The dolphin was transported to the University of Pennsylvania veterinary hospital in New Bolton, Pa., about 3 p.m. Dec. 29 by the Marine Mammal Stranding Center in Brigantine. Shortly after its arrival, the dolphin began convulsing and was euthanized, according to Bob Schoelkopf, director of the center.
“Any animal that washes up on a beach has something wrong with it,” he said. “A healthy dolphin would not have come up on the beach.”
Members of the Long Branch Fire Department work to save a dolphin that washed up on a Long Branch beach Dec. 29.
The injured dolphin was found near the southern jetty at the Takanassee Beach Club around 8 a.m. Dec. 29 by resident Cathy Cornell.
“I was walking my dog on the beach, and the dog ran over to something and started barking,” she said. “[The dolphin] looked like it had an injury on its back and on its fin, but it was definitely breathing.”
Cornell called a girlfriend from her cell phone, and asked her to call the police department and animal control.
At 8:30 a.m., Jay Smuro, career firefighter for the uniform division, heard the call about the dolphin over the police scanner, according to firefighter Steven Peterson.
“People really do not know that we [firefighters] are not just out there fighting fires,” Peterson said. “We are also in charge of water rescue and are the first ones to respond when anything washes ashore.”
Smuro alerted the Marine Mammal Stranding Center at Brigantine and was told to keep the dolphin wet and try to get it back into the water while awaiting arrival of the rescue team.
Smuro, along with firefighter Noel Johnson, suited up in cold-water emergency survival rescue suits and submerged the dolphin in the water.
“The dolphin began to swim, but soon it was caught in the waves and washed up again,” Smuro said.
The two firefighters laid the dolphin in an upright position on shore where it would remain wet without being caught in waves, until the rescue team arrived at 12:30 p.m.

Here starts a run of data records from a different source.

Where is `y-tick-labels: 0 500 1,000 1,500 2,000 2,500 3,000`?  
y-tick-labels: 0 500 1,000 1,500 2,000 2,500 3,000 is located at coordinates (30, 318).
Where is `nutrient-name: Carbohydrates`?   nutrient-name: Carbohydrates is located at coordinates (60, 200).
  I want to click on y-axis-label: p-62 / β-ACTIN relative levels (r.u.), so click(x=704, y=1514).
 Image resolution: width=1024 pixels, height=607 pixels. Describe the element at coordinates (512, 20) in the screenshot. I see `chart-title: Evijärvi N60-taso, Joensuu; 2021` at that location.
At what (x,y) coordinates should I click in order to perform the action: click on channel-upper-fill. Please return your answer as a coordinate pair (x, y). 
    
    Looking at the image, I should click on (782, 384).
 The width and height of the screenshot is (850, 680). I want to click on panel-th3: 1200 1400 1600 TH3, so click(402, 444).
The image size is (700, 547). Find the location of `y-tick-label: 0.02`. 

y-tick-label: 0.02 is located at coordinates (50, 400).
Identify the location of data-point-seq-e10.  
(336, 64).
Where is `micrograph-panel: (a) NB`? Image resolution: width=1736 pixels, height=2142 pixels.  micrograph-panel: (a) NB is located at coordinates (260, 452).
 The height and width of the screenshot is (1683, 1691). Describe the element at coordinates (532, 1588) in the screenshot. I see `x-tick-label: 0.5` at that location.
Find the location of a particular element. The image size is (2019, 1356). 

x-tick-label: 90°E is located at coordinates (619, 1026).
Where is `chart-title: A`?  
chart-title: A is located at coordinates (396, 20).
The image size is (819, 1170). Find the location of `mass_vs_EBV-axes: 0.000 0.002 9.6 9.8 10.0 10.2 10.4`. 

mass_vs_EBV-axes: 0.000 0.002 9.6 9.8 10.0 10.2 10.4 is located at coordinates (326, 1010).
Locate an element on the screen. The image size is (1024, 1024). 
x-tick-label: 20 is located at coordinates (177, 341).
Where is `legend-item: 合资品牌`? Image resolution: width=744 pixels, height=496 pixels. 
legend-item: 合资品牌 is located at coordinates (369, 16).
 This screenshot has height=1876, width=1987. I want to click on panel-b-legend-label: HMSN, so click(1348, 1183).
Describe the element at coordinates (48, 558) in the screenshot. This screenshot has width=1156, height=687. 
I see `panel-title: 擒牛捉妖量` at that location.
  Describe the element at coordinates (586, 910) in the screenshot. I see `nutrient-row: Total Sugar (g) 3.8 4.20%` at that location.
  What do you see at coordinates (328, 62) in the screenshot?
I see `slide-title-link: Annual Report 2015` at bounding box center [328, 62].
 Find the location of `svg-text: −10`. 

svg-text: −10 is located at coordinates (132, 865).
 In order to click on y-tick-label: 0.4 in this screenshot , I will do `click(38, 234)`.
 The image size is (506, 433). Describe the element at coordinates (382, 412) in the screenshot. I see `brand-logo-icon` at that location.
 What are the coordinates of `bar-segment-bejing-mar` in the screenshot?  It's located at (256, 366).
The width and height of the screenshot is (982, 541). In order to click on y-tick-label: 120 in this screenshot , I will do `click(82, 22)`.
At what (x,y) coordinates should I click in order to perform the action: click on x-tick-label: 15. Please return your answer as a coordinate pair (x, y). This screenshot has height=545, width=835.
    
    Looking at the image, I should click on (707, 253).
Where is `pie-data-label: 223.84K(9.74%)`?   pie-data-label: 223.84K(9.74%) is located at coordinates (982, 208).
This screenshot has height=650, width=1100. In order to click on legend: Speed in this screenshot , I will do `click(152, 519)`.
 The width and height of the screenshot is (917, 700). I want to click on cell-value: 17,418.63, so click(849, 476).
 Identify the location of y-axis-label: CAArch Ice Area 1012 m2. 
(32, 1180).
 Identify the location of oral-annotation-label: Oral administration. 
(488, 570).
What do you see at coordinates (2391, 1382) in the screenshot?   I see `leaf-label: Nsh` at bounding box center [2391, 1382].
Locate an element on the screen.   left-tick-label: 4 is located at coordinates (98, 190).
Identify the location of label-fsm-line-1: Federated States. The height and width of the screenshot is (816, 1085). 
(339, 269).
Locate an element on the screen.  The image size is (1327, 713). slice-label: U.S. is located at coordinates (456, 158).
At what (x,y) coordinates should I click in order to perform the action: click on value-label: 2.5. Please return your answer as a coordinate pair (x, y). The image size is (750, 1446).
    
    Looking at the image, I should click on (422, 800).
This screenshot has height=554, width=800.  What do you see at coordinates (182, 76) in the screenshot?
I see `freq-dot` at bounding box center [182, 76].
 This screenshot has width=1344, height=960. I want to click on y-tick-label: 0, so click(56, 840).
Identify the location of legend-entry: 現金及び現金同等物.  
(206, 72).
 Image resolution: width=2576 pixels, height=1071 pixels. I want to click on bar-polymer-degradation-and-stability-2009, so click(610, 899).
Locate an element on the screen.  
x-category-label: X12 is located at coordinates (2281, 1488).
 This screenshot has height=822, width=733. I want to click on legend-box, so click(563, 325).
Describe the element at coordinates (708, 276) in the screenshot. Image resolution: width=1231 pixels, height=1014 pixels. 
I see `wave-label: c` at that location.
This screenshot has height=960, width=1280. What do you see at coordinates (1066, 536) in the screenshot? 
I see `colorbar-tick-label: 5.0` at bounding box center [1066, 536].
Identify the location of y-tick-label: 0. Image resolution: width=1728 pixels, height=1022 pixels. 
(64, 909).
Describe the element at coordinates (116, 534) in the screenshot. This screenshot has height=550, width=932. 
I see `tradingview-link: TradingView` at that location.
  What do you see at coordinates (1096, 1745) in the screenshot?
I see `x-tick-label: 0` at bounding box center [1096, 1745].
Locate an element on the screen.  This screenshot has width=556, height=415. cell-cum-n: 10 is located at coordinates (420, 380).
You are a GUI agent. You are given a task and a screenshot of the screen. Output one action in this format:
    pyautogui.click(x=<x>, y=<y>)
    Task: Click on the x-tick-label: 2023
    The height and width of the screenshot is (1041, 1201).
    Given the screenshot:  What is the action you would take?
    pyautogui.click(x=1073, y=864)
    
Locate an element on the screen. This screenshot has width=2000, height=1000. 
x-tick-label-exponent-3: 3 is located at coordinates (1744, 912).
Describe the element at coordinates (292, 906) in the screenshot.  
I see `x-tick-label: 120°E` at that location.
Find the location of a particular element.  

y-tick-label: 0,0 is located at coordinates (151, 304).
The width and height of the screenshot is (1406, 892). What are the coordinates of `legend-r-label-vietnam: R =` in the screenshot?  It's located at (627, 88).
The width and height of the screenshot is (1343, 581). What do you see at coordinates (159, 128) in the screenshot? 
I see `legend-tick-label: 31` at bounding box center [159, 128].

“We are not so much trained for animal rescue, but we have cold-water rescue training,” Smuro said. “We did all we could.”
Smuro said he saw an open wound on the dolphin’s back and witnessed bleeding from two fins.
The dolphin, thought to be a hybrid species, was loaded into the emergency vehicle, but could not be brought to the Marine Mammal Stranding Center for treatment.
“There were already seals in the Brigantine facility, and you cannot mix species,” Schoelkopf explained.
The center is a rehabilitation facility for mammals and sea turtles throughout New Jersey. Some 214 animals were rehabilitated there in 2004, Schoelkopf added.
The cause of the dolphin’s death is not yet known, according to Schoelkopf, who said the center is waiting for the autopsy.
Samples have been taken to see what was wrong with the dolphin and were sent to the Armed Forces Institute of Pathology in Washington, where an investigation will be conducted, he said.
It could take up to a year before any results are received, he added.
Tissue samples have also been sent to a genetics lab to examine the dolphin’s DNA.